Background. In some patient populations, many would experience good outcomes even if untreated (described as a small baseline risk). It appears that treatments for populations with small baseline risks are perceived as more effective than those for populations with large baseline risks: in essence, treatments are credited for good outcomes that would have happened anyway. Previous research failed to control for differences in treatment effects. Objective. To evaluate if the baseline risk of developing an acute condition influences the perceived effectiveness of preventive treatments besides the genuine treatment effect. Methods. In study 1 (n = 1100) and study 2 (n = 336), general population samples were shown information that systematically differed in size of treatment effect (absolute and relative risk reduction) and the size of the baseline risk of developing a condition. In study 3, medical students (n = 110) were shown treatments that systematically differed in the size of the baseline risk of developing a condition and the type of condition to be prevented (i.e., migraines, heart disease, and pancreatic cancer). Measures included the perceived effectiveness of treatments, intentions to use these treatments, and numeracy. Results.
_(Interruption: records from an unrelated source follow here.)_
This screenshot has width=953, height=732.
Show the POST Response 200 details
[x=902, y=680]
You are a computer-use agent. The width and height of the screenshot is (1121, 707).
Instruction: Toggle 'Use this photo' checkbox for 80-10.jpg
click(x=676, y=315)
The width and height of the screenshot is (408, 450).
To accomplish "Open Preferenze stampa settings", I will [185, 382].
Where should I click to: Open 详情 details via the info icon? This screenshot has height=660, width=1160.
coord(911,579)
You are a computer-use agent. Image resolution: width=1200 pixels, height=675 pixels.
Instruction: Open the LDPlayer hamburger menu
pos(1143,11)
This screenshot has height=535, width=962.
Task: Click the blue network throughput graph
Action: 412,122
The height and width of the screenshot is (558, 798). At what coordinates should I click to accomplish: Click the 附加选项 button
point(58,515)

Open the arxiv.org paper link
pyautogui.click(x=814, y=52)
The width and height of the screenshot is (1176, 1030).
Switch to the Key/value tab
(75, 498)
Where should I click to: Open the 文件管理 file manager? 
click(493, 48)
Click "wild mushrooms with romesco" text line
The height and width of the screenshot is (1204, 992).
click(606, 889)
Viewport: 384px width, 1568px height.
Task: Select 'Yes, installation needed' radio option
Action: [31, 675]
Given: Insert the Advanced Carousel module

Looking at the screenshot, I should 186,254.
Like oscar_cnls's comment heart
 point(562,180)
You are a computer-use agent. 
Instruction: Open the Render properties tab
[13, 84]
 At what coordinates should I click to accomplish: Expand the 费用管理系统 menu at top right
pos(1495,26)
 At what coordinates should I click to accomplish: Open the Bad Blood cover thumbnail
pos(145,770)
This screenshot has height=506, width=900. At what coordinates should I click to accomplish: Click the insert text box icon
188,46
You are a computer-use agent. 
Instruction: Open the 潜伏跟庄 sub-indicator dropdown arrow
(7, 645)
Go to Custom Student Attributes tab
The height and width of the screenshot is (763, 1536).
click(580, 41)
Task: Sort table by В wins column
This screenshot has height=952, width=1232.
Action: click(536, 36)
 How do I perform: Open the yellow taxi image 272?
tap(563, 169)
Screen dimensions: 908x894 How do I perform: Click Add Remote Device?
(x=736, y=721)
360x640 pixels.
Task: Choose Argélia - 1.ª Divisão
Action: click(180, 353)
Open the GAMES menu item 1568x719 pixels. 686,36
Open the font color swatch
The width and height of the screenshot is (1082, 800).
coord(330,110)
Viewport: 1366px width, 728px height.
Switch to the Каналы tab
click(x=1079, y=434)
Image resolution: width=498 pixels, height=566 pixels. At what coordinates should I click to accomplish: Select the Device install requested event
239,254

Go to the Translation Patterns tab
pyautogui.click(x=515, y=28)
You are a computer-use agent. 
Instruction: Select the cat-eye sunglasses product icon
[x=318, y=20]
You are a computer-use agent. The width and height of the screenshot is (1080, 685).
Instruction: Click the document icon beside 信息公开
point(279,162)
The baseline risk of developing an acute condition influenced the perceived effectiveness of treatments (study 1: F
1,1043 = 66.17, P < 0.001; study 2: F
1,329 = 16.574, P < 0.001; study 3: F
1,98 =14.31, P < 0.001) and, in turn, intention to use the treatment (study 1: F
1,1045 = 7.12, P = 0.008). It caused treatments to be judged as unduly ineffective when the baseline risk was large and vice versa. The influence was independent of treatment effect and was not moderated by numeracy. Conclusions. Treatments for populations with a small baseline risk of developing the condition are perceived as more effective than those for populations with a large baseline risk.